## Work to complete
Return every line in the entries below where the word "type" shows up.
[Opening Exercise material section]
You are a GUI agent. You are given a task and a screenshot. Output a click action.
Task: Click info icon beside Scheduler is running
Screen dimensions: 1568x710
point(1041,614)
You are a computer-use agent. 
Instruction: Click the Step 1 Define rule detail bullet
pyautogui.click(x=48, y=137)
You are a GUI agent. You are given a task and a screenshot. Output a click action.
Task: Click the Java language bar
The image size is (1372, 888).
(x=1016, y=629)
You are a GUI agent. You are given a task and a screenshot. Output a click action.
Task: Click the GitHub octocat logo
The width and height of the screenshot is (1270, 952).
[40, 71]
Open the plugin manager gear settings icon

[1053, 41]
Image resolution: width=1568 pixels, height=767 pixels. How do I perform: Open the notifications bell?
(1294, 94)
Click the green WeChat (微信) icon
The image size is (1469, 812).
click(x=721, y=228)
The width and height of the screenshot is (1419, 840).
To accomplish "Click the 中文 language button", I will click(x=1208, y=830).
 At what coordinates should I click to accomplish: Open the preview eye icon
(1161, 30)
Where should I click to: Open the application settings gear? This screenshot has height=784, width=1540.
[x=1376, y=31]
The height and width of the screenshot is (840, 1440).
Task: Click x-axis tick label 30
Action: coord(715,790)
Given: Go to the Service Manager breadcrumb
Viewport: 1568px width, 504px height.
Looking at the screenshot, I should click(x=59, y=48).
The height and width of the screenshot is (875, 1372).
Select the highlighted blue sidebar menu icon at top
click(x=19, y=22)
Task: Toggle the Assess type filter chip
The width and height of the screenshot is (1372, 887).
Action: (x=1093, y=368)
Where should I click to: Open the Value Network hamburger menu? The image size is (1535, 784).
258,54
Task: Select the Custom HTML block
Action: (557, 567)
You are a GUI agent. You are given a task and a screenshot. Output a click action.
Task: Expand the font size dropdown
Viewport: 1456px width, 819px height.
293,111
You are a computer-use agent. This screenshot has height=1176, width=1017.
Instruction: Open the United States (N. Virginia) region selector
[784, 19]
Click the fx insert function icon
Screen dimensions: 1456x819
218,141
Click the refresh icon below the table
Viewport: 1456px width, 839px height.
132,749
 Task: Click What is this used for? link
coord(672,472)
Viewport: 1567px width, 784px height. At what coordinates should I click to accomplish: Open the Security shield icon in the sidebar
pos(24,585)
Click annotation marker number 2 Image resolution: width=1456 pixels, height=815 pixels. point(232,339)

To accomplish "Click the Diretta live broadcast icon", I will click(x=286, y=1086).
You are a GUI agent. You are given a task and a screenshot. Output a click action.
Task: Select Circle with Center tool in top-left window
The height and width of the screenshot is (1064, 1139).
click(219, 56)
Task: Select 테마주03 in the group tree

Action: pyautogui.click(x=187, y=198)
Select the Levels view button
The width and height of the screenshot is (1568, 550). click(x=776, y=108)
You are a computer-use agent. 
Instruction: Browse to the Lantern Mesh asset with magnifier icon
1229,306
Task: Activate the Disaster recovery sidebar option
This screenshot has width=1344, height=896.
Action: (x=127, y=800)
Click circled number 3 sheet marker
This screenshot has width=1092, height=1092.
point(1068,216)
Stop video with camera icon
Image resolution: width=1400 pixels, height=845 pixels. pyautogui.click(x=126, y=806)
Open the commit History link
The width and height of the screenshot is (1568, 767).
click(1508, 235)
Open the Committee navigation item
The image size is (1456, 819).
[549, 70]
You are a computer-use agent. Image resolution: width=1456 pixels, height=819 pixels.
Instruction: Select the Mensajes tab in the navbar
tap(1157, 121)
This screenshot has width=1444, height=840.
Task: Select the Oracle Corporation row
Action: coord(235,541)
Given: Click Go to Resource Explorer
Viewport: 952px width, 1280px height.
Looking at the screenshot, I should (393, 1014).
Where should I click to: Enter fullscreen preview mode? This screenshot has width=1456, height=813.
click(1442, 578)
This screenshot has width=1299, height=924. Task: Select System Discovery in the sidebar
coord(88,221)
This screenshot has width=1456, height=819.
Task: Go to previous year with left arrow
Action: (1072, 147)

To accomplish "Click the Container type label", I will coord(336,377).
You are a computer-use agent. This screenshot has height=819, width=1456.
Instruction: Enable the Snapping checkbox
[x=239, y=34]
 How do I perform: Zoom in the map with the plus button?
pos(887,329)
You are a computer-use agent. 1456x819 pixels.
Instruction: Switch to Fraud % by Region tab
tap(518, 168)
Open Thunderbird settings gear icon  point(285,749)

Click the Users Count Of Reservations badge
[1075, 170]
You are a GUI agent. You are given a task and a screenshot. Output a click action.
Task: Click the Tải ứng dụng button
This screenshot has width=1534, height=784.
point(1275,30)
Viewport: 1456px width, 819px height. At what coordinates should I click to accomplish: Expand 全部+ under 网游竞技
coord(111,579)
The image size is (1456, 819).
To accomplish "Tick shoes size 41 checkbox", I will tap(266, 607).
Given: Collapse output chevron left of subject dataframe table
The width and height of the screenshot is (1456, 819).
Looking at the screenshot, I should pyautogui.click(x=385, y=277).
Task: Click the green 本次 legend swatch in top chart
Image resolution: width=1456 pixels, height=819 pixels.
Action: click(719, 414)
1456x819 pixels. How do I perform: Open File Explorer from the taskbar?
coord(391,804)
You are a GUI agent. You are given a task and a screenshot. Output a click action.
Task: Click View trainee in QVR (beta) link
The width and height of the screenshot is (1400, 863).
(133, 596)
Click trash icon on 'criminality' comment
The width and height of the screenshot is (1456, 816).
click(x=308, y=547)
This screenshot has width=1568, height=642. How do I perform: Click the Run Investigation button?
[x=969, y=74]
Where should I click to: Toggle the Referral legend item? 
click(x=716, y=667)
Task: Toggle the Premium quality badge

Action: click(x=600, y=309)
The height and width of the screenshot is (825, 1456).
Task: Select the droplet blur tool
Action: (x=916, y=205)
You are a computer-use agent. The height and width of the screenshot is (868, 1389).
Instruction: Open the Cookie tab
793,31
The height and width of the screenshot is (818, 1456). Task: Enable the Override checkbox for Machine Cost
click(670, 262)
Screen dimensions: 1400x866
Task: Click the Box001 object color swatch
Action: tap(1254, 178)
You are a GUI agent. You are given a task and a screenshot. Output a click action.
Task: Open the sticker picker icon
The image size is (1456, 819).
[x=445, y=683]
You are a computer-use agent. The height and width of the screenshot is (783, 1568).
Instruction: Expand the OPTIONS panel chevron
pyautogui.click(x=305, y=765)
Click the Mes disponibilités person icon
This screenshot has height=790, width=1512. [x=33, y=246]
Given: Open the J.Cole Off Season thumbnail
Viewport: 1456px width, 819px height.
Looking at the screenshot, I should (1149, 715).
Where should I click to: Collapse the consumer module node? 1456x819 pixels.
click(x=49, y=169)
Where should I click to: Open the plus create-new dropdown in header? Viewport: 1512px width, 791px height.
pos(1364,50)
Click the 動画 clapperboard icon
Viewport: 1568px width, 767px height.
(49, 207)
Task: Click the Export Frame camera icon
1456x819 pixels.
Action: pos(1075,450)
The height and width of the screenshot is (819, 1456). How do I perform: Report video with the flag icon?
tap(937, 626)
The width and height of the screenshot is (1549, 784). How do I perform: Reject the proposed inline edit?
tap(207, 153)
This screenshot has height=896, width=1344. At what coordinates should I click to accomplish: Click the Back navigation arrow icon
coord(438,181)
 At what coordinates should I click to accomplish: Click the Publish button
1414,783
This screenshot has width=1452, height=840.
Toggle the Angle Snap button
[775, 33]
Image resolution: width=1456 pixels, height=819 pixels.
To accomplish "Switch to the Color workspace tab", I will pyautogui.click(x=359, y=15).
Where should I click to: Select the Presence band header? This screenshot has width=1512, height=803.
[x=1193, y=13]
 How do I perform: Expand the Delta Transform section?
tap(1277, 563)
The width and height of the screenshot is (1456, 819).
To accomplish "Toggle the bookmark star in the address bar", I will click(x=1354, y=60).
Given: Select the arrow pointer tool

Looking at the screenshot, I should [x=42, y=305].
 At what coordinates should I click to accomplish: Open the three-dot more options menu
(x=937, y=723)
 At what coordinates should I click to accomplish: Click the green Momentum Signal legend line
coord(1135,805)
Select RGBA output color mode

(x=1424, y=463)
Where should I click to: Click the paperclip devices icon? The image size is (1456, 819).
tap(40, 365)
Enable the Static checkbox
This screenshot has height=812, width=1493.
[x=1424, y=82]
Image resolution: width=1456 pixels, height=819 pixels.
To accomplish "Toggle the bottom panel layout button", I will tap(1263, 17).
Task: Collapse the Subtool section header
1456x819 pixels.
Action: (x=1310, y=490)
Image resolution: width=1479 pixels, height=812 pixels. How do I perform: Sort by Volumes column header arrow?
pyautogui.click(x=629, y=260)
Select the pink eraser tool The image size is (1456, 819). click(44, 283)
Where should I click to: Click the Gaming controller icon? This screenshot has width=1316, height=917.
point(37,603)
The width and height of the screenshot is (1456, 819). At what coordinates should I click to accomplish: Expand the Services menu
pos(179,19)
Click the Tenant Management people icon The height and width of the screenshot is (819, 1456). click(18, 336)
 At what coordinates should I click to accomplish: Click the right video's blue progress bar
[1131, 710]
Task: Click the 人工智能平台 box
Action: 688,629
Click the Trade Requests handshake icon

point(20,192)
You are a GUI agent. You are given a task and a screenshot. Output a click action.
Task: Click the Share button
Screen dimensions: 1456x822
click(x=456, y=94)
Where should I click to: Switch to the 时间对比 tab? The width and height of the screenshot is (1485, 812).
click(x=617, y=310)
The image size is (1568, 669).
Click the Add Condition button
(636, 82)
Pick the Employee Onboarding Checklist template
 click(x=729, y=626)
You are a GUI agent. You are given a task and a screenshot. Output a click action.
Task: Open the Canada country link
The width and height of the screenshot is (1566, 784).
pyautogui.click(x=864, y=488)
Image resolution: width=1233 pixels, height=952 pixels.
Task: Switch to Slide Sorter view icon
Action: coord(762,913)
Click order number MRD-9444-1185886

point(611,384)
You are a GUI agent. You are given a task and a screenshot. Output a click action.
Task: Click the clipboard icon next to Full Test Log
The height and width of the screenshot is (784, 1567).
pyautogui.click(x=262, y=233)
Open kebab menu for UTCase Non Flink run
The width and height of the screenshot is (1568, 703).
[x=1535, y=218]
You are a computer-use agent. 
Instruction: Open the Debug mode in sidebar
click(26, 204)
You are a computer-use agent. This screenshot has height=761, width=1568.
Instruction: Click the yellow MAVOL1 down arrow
[Closing Exercise material section]
## Result of the task
Task: Toggle the Assess type filter chip
To accomplish "Click the Container type label", I will coord(336,377).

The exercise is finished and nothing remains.